温泉逍遥

思いつきで巡った各地の温泉(主に日帰り温泉)を写真と共に紹介します。取り上げるのは原則的に源泉掛け流しの温泉です。

湯野浜温泉 漁師の宿 福宝館

2014年10月28日 | 山形県
 
湯野浜温泉での宿泊は、下区公衆浴場(コスパ)の目の前にある「漁師の宿 福宝館」でお世話になりました。客室が5室ほどしかない小規模のお宿なのですが、足湯やロータリー、そしてバス停から至近にあり、海にも面しているため、立地は最高です。なお車で伺う場合は、隣接する駐車場を利用するのですが、どの区画を利用すべきかはお宿の方に伺ってください。


●客室・お食事
 
今回の客室は3階の海側に面する6畳半の和室です。予めチェックインが夕食時間ギリギリになると連絡しておいたところ、到着時には布団を敷いておいて下さいました。清掃が行き届いて綺麗な室内には、冷蔵庫や冷水ポット・お茶セットの他、トイレや洗面台も完備されており、民宿にもかかわらずビジネスホテル並みの設備が調っていました。


 
海側の客室ですから、窓からの眺めは最高です。ちょうど夕暮れ時にチェックインしたのですが、入室時に窓の外を眺めると、日本海に夕陽が沈まんとしていました。



山形県唯一の漁師が経営する民宿なんだそうですが、さすがにお食事は海の幸尽くしで、種類豊富で新鮮な魚介が盛りだくさん。肉よりも魚介が好きな私にとっては天国のようです。上画像は夕食であり、この日の献立は以下の通りでした。
ズワイガニ、子持ちカレイのフライ(タマゴたっぷりで身もプリプリ、サザエの刺身付き)、お造り(ヒラメ・ホウボウ・タコ・マグロ・甘エビ)、カツオのたたきのカルパッチョ、茶碗蒸し、塩辛、なまこ酢…


 
そして、カサゴの煮付け(左(上)画像)とカナガシラのお味噌汁(右(下)画像)です。後者(お味噌汁)は魚の旨味が強く出ていて、あまりの旨さに最後の一滴まで飲み干してしまいました。なおマグロと甘エビ以外の魚介は全てお宿所有の福宝丸で獲れたものなんだとか。実は通常の値段よりかなり安く設定されているお得なビジネスプランで利用させていただいたのですが、これで本当に元が取れるのかと私の方は不安になるほど、ものすごいボリュームで、全てを食べ終えた時にはお腹がはちきれでした。しかも、その全てがお世辞抜きで非常に美味しく、お腹がきつくても箸が止まらず、気づけば全てを平らげていたのでした。

[収集資料]
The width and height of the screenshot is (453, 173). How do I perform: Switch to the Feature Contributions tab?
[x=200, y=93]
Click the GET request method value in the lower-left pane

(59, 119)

[演習の課題]
a: 福宝館の紹介文では、マグロと甘エビ以外の魚介はどこで獲れたものとされているか。
b: 福宝館の紹介文を、最後の文の後から書き継いでください。

[演習の解答]
a: 宿が所有する福宝丸で獲れたもの。

b:
こちらは朝食でして、シャケ・ハムエッグ・各種小鉢などが卓上に並べられています。当然夕食より品数は抑えられているものの、小鉢の数が多いのでご飯が進み、朝からお櫃のご飯を空にしてしまったほどです。なおお食事は夕食・朝食ともに1階の食堂でいただきます。


●お風呂・夕暮れ編
 
海辺の限られた敷地に立地しているためか、建物は縦方向に伸びており、浴室は最上階の4階に設けられていますので、入浴する際には階段で一番上まで上がってゆくことになります。お風呂は男女別の内湯のみで露天風呂はありません。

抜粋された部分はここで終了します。